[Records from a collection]
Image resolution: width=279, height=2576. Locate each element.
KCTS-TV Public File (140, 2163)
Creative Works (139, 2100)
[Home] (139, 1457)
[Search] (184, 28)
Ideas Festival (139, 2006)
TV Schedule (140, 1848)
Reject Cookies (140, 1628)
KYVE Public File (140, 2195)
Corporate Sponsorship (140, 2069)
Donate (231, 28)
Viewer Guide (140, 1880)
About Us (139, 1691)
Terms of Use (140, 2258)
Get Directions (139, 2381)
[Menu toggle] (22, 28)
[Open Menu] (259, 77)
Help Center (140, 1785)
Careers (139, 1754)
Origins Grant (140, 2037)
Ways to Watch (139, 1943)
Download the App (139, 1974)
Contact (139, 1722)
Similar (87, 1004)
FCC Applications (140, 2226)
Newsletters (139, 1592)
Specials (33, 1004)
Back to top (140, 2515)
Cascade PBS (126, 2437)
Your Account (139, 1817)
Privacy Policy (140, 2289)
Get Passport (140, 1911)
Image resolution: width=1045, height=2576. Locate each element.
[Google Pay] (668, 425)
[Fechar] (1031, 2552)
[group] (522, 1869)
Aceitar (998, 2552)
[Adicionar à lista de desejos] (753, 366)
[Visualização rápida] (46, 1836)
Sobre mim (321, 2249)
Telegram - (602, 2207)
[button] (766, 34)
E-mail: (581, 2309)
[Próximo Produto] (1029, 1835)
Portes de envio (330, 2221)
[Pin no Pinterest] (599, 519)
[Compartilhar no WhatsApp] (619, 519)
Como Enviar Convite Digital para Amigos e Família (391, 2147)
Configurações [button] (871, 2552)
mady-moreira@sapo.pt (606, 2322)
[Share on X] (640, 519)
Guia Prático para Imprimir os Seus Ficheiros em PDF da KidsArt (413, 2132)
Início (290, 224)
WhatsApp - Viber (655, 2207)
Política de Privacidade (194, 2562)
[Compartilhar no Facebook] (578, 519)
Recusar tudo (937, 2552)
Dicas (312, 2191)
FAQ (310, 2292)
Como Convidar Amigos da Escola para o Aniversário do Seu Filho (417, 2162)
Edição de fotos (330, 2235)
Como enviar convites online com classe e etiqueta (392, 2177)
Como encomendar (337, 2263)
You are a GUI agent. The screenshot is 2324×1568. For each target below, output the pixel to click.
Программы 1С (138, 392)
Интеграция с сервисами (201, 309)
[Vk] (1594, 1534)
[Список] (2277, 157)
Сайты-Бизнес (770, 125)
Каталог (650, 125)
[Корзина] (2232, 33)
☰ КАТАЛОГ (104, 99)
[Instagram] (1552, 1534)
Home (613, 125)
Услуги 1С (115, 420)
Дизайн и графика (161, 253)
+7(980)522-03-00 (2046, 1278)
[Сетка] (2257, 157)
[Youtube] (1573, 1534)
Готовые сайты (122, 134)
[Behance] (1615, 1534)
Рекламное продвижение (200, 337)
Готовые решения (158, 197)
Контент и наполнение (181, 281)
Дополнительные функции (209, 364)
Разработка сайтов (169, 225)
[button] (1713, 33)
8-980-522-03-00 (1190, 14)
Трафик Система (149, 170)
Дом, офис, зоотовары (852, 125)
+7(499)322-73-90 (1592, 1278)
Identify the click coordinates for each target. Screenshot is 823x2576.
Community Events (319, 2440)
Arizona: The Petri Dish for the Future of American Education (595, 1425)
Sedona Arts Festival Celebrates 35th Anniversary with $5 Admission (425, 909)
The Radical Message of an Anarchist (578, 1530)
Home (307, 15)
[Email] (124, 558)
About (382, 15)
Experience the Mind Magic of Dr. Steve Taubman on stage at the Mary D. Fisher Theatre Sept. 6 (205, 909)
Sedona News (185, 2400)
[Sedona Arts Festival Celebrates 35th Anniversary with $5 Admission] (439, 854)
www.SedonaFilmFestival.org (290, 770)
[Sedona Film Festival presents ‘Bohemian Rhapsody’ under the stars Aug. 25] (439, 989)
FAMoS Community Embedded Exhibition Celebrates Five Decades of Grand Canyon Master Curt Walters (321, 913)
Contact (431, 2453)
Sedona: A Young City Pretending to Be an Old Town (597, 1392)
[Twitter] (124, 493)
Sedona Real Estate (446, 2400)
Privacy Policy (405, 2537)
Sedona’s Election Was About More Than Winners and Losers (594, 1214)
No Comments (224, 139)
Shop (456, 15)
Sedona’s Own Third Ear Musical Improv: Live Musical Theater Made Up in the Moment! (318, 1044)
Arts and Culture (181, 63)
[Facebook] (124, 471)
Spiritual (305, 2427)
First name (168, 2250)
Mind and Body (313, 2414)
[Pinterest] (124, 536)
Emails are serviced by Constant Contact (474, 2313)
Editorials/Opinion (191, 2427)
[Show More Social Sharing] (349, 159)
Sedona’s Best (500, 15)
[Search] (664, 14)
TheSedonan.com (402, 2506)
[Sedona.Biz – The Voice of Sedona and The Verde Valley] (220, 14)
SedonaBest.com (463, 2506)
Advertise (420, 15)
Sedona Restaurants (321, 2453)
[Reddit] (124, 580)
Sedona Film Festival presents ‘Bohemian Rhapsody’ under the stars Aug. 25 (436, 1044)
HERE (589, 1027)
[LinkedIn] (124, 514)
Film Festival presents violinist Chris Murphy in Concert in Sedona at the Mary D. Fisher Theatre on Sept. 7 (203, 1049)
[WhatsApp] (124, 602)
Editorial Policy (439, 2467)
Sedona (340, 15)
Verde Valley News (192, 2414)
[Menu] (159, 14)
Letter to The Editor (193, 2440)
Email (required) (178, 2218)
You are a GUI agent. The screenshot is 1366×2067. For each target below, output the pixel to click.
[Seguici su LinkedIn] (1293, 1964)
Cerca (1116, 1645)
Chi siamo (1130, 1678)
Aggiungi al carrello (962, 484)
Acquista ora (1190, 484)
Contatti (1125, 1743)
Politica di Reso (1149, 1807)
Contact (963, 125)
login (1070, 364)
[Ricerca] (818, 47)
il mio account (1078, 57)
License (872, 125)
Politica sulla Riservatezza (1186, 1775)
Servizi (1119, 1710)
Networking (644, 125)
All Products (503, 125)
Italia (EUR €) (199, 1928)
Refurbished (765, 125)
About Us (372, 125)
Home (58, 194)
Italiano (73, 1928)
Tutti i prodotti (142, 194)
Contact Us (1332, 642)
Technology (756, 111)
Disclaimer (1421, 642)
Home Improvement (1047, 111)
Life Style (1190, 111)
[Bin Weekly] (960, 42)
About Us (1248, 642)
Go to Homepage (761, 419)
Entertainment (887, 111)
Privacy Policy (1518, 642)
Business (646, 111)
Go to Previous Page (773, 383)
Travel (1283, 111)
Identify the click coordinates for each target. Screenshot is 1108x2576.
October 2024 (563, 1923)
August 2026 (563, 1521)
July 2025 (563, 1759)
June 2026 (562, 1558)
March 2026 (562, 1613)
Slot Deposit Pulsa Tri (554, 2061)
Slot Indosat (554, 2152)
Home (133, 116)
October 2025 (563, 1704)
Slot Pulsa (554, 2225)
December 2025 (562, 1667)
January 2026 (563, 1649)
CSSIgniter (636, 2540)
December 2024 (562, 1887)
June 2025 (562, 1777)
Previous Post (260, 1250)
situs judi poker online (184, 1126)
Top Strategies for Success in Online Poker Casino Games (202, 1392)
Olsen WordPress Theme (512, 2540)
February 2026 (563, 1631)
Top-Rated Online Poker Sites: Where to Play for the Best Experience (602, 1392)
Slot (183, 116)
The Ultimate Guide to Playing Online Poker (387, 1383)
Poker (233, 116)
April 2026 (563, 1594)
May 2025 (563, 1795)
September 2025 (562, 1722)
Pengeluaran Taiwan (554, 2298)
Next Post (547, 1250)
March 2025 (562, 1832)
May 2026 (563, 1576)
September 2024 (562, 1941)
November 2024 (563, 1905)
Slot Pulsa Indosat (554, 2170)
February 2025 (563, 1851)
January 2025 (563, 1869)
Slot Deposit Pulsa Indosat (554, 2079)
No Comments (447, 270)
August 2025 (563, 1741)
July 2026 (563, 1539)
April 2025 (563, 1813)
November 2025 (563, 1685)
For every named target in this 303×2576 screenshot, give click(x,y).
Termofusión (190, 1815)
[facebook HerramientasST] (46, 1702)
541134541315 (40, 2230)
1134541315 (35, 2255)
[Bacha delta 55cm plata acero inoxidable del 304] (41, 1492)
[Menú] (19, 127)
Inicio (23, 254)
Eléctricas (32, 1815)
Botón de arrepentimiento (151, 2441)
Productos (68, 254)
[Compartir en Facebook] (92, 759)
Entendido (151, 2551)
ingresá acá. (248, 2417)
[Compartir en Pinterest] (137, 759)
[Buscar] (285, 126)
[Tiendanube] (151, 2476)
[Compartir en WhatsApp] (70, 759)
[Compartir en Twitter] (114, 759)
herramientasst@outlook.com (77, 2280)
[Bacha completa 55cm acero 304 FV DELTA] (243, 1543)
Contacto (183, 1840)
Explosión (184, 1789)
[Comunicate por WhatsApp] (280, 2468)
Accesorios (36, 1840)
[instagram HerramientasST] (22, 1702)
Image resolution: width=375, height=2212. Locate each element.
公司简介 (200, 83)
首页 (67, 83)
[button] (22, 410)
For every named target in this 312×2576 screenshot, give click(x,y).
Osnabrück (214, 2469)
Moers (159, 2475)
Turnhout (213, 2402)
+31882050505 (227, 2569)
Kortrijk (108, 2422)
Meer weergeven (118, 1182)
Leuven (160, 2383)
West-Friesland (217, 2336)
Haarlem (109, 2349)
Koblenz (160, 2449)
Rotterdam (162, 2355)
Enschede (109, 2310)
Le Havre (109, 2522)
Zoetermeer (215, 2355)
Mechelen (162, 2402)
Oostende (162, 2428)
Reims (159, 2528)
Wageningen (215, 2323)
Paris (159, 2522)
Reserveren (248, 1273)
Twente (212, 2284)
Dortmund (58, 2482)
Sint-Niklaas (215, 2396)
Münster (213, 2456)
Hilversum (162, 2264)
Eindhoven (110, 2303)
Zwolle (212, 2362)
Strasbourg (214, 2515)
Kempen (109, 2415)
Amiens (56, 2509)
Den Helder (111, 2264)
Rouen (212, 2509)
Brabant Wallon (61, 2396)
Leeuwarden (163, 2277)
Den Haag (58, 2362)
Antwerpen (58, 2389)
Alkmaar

_The task_
Filter on the word "click": copy each matching line from the entries above.

_Output below_
You are a GUI agent. The screenshot is 2324×1568. For each target below, output the pixel to click.
Identify the click coordinates for each target. Screenshot is 823x2576.
You are a GUI agent. The screenshot is 1366×2067. For each target below, output the pixel to click.
Identify the click coordinates for each target. Screenshot is 1108x2576.
For every named target in this 303×2576 screenshot, give click(x,y).
For every named target in this 312×2576 screenshot, give click(x,y).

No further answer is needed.